══ Listed entries ══

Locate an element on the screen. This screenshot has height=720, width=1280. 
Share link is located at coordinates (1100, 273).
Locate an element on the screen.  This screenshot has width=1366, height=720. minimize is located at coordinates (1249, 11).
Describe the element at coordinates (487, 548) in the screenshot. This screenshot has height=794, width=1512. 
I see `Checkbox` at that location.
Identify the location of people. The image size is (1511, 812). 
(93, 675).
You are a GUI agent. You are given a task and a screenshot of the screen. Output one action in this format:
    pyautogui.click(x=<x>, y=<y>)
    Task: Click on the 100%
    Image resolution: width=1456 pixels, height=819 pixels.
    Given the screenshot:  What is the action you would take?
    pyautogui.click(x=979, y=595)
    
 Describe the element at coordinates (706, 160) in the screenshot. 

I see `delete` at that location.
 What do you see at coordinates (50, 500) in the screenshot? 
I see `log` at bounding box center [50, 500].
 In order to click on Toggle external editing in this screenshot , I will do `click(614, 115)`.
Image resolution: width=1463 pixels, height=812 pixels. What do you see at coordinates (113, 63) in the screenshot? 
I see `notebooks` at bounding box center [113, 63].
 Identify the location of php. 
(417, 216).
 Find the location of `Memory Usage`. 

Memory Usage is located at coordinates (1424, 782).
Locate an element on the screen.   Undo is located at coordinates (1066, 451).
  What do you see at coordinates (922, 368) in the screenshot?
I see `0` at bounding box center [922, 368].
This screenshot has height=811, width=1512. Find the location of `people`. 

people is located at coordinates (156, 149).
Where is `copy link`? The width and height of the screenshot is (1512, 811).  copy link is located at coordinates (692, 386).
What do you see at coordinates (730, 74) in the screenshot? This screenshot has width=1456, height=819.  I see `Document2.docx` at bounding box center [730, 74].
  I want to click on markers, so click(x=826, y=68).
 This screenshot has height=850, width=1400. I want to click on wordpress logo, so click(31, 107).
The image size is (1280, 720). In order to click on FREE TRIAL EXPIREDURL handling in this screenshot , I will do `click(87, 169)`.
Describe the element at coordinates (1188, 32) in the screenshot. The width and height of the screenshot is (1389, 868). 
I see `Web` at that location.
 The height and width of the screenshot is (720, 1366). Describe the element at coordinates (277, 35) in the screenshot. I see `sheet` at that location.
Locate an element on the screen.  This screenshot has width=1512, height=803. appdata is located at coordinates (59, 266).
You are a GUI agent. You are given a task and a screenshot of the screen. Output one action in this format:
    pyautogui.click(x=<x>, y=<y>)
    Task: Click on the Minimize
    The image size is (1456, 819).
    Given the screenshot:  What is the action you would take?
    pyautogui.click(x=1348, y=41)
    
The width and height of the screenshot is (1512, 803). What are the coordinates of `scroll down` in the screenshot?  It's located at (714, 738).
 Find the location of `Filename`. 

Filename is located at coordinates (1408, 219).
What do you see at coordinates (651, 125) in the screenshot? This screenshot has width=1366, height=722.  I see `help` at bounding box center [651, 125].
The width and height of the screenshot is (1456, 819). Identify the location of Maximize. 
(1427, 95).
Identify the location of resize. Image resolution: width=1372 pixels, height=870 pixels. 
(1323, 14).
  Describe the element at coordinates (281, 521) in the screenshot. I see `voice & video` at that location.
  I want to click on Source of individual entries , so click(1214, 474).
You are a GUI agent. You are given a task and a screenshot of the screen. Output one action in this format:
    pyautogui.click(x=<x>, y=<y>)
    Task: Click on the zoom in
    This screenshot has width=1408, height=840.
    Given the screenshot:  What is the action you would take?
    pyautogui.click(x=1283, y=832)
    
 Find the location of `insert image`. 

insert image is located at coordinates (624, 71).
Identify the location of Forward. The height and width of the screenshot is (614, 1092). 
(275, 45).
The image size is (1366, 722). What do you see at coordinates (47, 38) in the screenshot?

═══

--- Exercise description ---
Rewrite the lines above, swapping each occurrence of "Locate an element on the screen" for "Find an element on the screen" and keeping everything else the same.

--- Exercise solution ---
Find an element on the screen. This screenshot has height=720, width=1280. 
Share link is located at coordinates (1100, 273).
Find an element on the screen.  This screenshot has width=1366, height=720. minimize is located at coordinates (1249, 11).
Describe the element at coordinates (487, 548) in the screenshot. This screenshot has height=794, width=1512. 
I see `Checkbox` at that location.
Identify the location of people. The image size is (1511, 812). 
(93, 675).
You are a GUI agent. You are given a task and a screenshot of the screen. Output one action in this format:
    pyautogui.click(x=<x>, y=<y>)
    Task: Click on the 100%
    Image resolution: width=1456 pixels, height=819 pixels.
    Given the screenshot:  What is the action you would take?
    pyautogui.click(x=979, y=595)
    
 Describe the element at coordinates (706, 160) in the screenshot. 

I see `delete` at that location.
 What do you see at coordinates (50, 500) in the screenshot? 
I see `log` at bounding box center [50, 500].
 In order to click on Toggle external editing in this screenshot , I will do `click(614, 115)`.
Image resolution: width=1463 pixels, height=812 pixels. What do you see at coordinates (113, 63) in the screenshot? 
I see `notebooks` at bounding box center [113, 63].
 Identify the location of php. 
(417, 216).
 Find the location of `Memory Usage`. 

Memory Usage is located at coordinates (1424, 782).
Find an element on the screen.   Undo is located at coordinates (1066, 451).
  What do you see at coordinates (922, 368) in the screenshot?
I see `0` at bounding box center [922, 368].
This screenshot has height=811, width=1512. Find the location of `people`. 

people is located at coordinates (156, 149).
Where is `copy link`? The width and height of the screenshot is (1512, 811).  copy link is located at coordinates (692, 386).
What do you see at coordinates (730, 74) in the screenshot? This screenshot has width=1456, height=819.  I see `Document2.docx` at bounding box center [730, 74].
  I want to click on markers, so click(x=826, y=68).
 This screenshot has height=850, width=1400. I want to click on wordpress logo, so click(31, 107).
The image size is (1280, 720). In order to click on FREE TRIAL EXPIREDURL handling in this screenshot , I will do `click(87, 169)`.
Describe the element at coordinates (1188, 32) in the screenshot. The width and height of the screenshot is (1389, 868). 
I see `Web` at that location.
 The height and width of the screenshot is (720, 1366). Describe the element at coordinates (277, 35) in the screenshot. I see `sheet` at that location.
Find an element on the screen.  This screenshot has width=1512, height=803. appdata is located at coordinates (59, 266).
You are a GUI agent. You are given a task and a screenshot of the screen. Output one action in this format:
    pyautogui.click(x=<x>, y=<y>)
    Task: Click on the Minimize
    The image size is (1456, 819).
    Given the screenshot:  What is the action you would take?
    pyautogui.click(x=1348, y=41)
    
The width and height of the screenshot is (1512, 803). What are the coordinates of `scroll down` in the screenshot?  It's located at (714, 738).
 Find the location of `Filename`. 

Filename is located at coordinates (1408, 219).
What do you see at coordinates (651, 125) in the screenshot? This screenshot has width=1366, height=722.  I see `help` at bounding box center [651, 125].
The width and height of the screenshot is (1456, 819). Identify the location of Maximize. 
(1427, 95).
Identify the location of resize. Image resolution: width=1372 pixels, height=870 pixels. 
(1323, 14).
  Describe the element at coordinates (281, 521) in the screenshot. I see `voice & video` at that location.
  I want to click on Source of individual entries , so click(1214, 474).
You are a GUI agent. You are given a task and a screenshot of the screen. Output one action in this format:
    pyautogui.click(x=<x>, y=<y>)
    Task: Click on the zoom in
    This screenshot has width=1408, height=840.
    Given the screenshot:  What is the action you would take?
    pyautogui.click(x=1283, y=832)
    
 Find the location of `insert image`. 

insert image is located at coordinates (624, 71).
Identify the location of Forward. The height and width of the screenshot is (614, 1092). 
(275, 45).
The image size is (1366, 722). What do you see at coordinates (47, 38) in the screenshot?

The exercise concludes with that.